After 18 months of negotiations with Pyongyang authorities, the British broadcaster was given a chance to have a quick glimpse into the lives of students at the first private university offering a Western education in the reclusive state.

The BBC reported that the university is attempting to open the minds of the state’s future elite in the heart of North Korea’s dictatorship after gaining unprecedented access to the school.

The university, located on the outskirts of the capital, opened in 2010 and is currently giving some 500 hand-picked students a taste of the outside world.

The students are known to be the children of the some of the most powerful men in North Korea, including senior military figures, according to BBC.

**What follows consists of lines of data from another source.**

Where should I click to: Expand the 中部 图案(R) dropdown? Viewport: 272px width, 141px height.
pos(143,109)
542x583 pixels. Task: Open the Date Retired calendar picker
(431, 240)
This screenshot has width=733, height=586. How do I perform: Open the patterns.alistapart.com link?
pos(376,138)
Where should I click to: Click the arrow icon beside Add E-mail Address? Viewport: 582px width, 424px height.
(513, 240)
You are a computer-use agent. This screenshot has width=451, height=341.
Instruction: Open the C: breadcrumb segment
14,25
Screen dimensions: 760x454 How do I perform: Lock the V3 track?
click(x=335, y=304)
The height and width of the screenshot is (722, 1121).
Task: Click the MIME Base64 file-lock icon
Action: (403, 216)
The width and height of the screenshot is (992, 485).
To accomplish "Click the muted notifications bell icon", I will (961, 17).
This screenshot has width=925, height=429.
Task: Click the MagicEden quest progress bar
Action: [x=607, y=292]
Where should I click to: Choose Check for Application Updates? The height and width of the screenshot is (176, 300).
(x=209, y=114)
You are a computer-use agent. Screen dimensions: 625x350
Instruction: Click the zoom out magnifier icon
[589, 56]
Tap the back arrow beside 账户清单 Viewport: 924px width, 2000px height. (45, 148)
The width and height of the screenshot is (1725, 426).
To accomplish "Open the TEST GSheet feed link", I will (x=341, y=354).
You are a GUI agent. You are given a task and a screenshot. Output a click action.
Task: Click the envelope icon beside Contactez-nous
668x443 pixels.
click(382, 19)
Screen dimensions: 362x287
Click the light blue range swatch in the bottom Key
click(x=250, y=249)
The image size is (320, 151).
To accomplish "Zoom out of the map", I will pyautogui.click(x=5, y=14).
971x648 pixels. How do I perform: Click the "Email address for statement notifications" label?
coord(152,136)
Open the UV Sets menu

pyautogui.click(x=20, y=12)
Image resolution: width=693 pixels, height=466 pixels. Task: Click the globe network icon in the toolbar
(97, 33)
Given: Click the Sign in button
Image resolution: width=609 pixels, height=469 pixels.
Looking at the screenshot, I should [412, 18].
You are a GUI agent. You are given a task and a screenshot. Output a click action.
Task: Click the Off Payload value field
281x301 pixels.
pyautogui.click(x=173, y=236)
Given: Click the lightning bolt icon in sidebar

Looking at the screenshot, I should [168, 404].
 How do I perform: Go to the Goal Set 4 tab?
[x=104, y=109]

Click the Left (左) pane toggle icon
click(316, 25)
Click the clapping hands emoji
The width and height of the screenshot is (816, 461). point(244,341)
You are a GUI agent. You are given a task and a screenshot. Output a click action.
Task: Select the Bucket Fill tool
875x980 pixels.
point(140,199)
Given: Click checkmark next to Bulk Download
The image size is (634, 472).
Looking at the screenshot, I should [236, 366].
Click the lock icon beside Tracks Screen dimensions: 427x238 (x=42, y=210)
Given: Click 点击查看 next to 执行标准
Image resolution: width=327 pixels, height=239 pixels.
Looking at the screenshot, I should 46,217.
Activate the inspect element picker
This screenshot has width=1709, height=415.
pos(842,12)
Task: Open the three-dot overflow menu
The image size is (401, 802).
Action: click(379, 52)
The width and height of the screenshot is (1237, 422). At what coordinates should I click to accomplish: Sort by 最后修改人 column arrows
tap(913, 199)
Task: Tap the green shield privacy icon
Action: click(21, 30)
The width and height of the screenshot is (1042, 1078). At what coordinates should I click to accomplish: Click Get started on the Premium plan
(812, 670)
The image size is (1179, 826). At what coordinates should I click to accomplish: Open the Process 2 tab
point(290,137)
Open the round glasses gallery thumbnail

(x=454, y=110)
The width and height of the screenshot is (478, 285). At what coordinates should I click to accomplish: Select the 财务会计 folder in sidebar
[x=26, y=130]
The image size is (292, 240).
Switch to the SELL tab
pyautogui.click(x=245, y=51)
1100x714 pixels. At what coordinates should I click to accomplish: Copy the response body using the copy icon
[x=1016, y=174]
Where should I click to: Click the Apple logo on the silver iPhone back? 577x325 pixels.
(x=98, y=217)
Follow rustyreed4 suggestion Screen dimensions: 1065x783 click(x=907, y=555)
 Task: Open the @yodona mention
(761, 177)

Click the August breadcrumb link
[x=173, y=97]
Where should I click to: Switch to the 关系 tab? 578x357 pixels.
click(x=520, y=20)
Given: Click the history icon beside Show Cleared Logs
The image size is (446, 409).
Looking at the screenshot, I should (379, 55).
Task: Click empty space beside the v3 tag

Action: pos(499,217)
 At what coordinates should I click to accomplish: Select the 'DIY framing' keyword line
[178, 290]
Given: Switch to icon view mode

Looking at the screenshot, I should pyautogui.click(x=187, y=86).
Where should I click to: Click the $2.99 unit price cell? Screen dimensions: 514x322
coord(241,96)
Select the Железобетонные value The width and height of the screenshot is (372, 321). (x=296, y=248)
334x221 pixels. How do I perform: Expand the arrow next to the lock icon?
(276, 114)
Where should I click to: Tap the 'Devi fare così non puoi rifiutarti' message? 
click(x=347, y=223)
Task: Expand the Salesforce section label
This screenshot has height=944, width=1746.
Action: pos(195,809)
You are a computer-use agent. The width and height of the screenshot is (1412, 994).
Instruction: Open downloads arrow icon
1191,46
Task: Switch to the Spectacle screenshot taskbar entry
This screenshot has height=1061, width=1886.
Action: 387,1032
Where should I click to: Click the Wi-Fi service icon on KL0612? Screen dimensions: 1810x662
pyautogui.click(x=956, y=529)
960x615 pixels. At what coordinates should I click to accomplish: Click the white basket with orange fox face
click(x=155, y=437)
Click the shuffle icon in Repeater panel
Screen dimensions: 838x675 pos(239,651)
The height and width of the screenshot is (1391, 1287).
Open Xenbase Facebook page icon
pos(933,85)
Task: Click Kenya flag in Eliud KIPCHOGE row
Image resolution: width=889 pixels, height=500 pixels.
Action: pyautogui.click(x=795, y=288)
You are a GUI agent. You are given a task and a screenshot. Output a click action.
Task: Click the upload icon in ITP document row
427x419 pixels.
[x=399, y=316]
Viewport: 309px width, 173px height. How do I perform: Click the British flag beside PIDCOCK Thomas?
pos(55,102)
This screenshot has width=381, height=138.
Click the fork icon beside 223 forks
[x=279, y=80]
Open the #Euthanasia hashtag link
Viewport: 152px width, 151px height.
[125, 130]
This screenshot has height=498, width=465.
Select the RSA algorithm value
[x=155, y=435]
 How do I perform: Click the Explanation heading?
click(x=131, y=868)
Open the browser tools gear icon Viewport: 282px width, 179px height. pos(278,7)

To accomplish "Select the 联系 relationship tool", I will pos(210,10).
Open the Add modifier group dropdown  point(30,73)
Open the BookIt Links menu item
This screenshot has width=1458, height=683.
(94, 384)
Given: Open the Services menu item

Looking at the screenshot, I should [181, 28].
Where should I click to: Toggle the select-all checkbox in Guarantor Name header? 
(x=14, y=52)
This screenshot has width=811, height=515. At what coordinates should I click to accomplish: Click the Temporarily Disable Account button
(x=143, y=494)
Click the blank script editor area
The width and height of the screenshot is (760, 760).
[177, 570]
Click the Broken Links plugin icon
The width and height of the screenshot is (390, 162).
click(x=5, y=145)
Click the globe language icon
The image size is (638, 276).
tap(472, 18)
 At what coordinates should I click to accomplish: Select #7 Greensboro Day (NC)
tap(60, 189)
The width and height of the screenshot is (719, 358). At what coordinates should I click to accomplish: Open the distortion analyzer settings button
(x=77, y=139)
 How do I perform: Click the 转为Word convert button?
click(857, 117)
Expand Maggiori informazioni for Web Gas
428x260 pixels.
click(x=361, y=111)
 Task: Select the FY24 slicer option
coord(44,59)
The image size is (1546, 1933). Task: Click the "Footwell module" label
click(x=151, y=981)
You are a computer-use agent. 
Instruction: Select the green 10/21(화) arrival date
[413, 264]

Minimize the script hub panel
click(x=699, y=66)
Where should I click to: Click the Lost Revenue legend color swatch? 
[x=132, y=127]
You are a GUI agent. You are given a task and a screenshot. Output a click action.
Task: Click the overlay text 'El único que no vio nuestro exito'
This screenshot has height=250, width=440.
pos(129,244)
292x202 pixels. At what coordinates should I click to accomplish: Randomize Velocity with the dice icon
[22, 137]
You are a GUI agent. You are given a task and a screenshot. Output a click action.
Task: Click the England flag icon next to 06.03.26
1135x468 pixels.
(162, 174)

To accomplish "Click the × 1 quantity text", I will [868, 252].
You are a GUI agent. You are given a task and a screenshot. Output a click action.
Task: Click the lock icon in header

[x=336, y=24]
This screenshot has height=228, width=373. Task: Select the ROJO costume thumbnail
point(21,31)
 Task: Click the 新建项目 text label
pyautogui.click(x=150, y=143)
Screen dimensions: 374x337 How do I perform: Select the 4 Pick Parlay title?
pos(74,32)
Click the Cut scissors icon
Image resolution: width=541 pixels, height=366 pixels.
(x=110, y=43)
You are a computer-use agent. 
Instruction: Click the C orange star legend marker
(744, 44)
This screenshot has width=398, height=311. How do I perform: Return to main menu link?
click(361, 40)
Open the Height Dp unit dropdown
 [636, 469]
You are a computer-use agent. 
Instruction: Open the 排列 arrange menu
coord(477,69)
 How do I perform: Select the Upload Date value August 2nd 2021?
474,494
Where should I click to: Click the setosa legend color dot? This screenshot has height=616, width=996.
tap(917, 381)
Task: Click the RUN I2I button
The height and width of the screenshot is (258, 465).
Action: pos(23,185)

The students, however, drew a clear distinction between the U.S. government and Americans. “Of course, at first we were nervous, but we now believe American people are different from the U.S.,” one student was quoted as saying.

The Western-backed university was founded by Kim James Chin-kyung, a Korean-American Christian entrepreneur. The 78-year-old Kim was invited by the regime to build a university based on his college in northern China that opened in 1992.

In a country where those found practicing Christianity are persecuted, the school is largely funded by American and South Korean Christian charities. Some 40 professors are paid through church sponsorships.

Unlike most of North Korea, the students have Internet access, though email, social media and international news are strictly forbidden.

Lord Alton, a patron of the university, hopes the experiment can bring about more fundamental changes and alter the mindset of a generation.

The BBC concluded that it is clear some students are aspiring to connect with the outside world, citing one as saying, “Learning a language is learning a culture. I want more of that.”